There are actually a range of different options, so keep reading to find the best one for you.
1. Examine Your Diet & Take A Dietary Supplement If Needed
One of the earliest steps in determining why your hair isn't as thick as it used to be is to take a look at your diet. Dietary deficiencies in nutrients like iron or zinc can weaken the strength of your hair and slow growth. And, while there are iron- and zinc-rich foods that you can add to your diet, you can also get those nutrients via supplements, if that's something your healthcare provider determines is appropriate.
Dr. Shah recommends Viviscal for her patients — a dietary supplement that contains hair-nourishing nutrients — but she says other supplements can be helpful as well. “[Viviscal] contains nutrients that nourishes the hair follicle and prolongs the growth phase of the hair. There are a number of other nutrients that are helpful if the individual is deficient, such as iron, vitamin D, and zinc. I find biotin is helpful for strengthening hair, [...] but doesn't necessarily promote new hair growth,” she says.

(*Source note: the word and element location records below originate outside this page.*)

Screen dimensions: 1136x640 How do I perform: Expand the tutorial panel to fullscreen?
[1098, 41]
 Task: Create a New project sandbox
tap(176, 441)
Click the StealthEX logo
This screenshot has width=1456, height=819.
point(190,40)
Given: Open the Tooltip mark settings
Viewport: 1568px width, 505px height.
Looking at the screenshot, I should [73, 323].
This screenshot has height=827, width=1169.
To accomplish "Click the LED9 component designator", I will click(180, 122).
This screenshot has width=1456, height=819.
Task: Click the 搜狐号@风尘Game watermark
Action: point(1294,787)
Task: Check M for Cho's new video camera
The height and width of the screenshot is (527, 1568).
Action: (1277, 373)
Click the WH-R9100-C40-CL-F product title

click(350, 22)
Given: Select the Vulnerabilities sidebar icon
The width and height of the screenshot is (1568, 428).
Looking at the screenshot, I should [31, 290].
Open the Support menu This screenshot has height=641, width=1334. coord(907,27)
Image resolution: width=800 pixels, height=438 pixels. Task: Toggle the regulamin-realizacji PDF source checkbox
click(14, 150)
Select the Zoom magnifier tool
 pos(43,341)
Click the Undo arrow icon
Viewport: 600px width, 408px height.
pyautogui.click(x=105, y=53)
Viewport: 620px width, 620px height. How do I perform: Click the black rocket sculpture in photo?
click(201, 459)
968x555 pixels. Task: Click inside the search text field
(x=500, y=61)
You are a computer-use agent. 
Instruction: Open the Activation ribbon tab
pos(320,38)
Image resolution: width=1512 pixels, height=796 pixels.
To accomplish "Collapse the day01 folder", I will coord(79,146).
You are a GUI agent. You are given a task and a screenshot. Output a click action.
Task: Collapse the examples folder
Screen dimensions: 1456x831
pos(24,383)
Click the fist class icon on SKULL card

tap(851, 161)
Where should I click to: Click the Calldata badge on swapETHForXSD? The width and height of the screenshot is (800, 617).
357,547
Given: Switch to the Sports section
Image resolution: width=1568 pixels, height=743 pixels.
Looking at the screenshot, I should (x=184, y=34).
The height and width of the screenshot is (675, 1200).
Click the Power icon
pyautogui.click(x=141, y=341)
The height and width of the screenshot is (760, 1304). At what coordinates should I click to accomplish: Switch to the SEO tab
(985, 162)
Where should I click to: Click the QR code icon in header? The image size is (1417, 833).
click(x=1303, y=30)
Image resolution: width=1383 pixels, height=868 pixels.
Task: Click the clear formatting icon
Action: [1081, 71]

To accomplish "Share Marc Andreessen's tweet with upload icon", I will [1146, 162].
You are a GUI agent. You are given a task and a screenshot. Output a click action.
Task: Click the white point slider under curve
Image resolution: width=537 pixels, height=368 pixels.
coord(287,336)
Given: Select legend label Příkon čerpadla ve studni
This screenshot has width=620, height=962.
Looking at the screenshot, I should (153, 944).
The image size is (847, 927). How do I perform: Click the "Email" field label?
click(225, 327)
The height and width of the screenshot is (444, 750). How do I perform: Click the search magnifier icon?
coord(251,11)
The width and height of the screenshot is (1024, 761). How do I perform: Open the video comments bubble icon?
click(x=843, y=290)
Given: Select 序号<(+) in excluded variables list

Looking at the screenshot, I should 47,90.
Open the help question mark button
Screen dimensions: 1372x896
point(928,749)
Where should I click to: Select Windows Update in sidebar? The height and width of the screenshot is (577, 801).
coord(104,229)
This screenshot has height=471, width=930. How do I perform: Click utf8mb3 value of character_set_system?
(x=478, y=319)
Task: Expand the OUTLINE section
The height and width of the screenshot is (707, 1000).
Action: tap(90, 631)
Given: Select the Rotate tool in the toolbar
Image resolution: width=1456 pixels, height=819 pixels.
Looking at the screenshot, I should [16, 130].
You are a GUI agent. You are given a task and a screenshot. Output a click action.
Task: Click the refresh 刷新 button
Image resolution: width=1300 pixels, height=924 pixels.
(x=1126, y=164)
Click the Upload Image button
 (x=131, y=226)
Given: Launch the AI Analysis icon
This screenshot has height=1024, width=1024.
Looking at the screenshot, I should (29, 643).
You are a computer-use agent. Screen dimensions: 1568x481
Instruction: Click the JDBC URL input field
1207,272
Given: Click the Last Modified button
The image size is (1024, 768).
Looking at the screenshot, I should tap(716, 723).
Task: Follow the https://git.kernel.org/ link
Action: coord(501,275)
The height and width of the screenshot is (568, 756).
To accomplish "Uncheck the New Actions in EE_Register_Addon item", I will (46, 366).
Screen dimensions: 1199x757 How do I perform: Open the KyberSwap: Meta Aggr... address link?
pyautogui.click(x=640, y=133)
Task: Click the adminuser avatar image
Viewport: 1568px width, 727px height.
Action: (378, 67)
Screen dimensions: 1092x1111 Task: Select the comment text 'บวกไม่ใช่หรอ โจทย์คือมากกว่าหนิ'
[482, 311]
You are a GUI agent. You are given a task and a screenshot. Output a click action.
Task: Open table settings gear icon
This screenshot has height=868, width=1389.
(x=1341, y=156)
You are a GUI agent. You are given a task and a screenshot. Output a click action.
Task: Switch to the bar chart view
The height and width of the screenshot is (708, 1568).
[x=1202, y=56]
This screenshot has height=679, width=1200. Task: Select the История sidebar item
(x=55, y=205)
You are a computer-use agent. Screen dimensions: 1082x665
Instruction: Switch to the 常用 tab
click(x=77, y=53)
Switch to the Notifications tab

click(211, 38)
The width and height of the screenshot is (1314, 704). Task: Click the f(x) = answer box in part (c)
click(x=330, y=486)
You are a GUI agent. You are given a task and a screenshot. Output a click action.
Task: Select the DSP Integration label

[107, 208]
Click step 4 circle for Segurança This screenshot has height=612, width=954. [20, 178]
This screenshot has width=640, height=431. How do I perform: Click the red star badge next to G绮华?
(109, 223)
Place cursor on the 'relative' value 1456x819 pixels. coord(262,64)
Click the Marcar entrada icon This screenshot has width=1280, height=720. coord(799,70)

Fincher too stresses the importance of eating (or taking a supplement with) fatty acids. “Consumption of fatty acids are necessary to maintain a healthy scalp/head." Yet she stresses that topical products "that are oil, wax, or creme based can contain fatty acids that can clog pores, which can stunt hair growth."
Consuming omega-3 and omega-6 fatty acids, specifically, has been scientifically linked to improved hair density. Fincher recommends taking B. Well by Briogeo, a supplement which contains omega-3, -6, -9 and biotin. She also suggests eating a diet rich in certain nutrients. “Zinc, iron, and vitamin A should be incorporated into every ‘healthy hair’ diet [...]. Foods high in vitamin C will strengthen the capillaries that feed the hair shaft,” she says.
Editor's note: If you're experiencing chronic or persistent hair loss, consult with your doctor to get specific advice.